The plaque was unveiled on 11 October, the date on which Bridgetower was born in 1778. It is located at Jack Jones House, which is now a retirement home, on Reedham Street. It is unclear as to what brought Bridgetower to Peckham specifically, but he lived most of his adult life in the area.

The plaque was set up by the Nubian Jak Community Trust, a scheme that highlights the historic contributions of Black and minority ethnic people in Britain, in conjunction with Southwark Council and Sony Music.

The plaque reads: ’George Bridgetower 1778 - 1860. International virtuoso violinist and dedicatee of Beethoven’s Violin Sonata no.9. Lived and died at 8 Victory Cottages in a house on this site.’

Local musician Tara Jettoo became familiar with the Bridgetower’s story after working at the Bath Royal Literary and Scientific Institution.
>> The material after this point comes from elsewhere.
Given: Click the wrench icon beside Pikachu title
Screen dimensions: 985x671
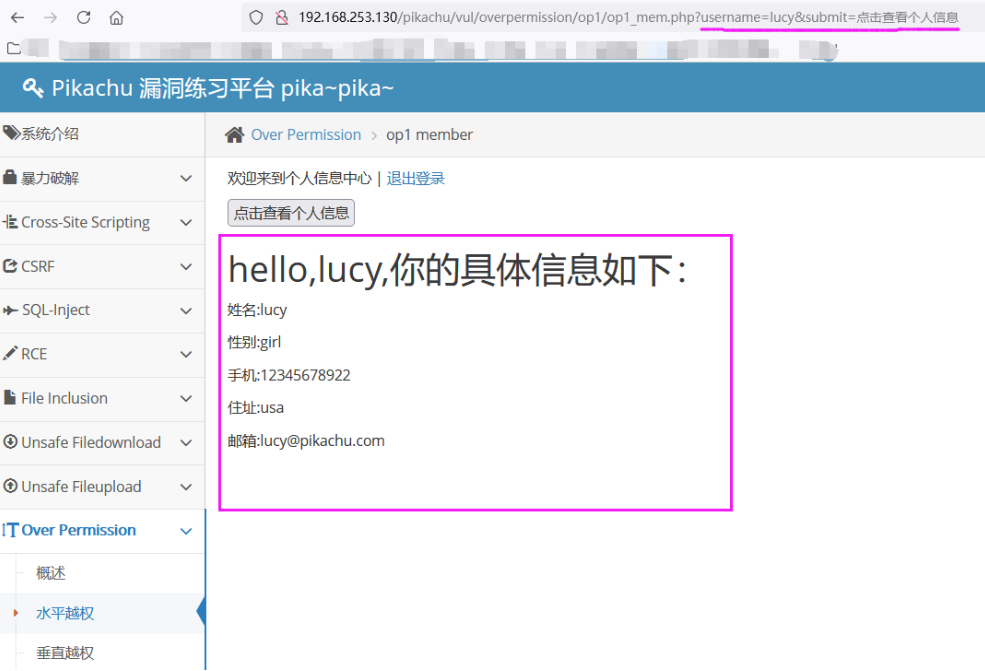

She had previously started a petition to have a blue plaque installed at the Bath Assembly Rooms, where Bridgetower performed as a child. Jettoo inspired Dr Jak Beula, CEO of Nubian Jak, to put Bridgetower forward for a blue plaque in Peckham.

Born in Biała Podlaska, Poland, Bridgetower started playing the violin at an early age, his virtuosic talent becoming evident throughout his childhood. His father John Frederick Bridgetower (of West Indian descent) was a servant of Joseph Haydn’s patron: the Hungarian Prince Esterházy. 

Not long afterwards, Bridgetower moved to London, and was performing as a violin soloist at the Drury Lane Theatre by the age of ten. He played extensively around the UK and London, including at the Bath Assembly Rooms, Haymarket Theatre and Covent Garden. In 1791, the future King George IV took an interest in him and oversaw his musical education. Bridgetower’s father took him on a tour of Europe, where the young violinist enjoyed celebrity status.

Bridgetower met Beethoven in Vienna in 1803. Impressed by the violinist’s abilities, Beethoven dedicated his Violin Sonata no.9 to him, inscribing on the work with the words: Sonata mulattica composta per il mulatto Brischdauer, gran pazzo e compositore mulattico - roughly translated as ’Mixed-race sonata composed for the mixed-race Bridgetower, great madman and mixed-race composer’.

Beethoven withdrew his dedication of the piece from Bridgetower, after the pair had an argument about one of Beethoven’s female friends. Beethoven then dedicated the piece to Rudolphe Kreutzer, who never went on to play the piece, deeming it unplayable.

Bridgetower moved back to England and was elected to the Royal Society of Musicians in 1807. He received a bachelor of music from Trinity Hall, Cambridge in 1811. Bridgetower performed in the inaugural London season for the Royal Philharmonic Society, leading a performance of Beethoven’s String Quintet. 

Falling into relative obscurity in his adult years, Bridgetower continued his musical career teaching and performing, and married Mary Leech Leeke, with whom he had a daughter. Bridgetower died in 1860 at his residence in Peckham.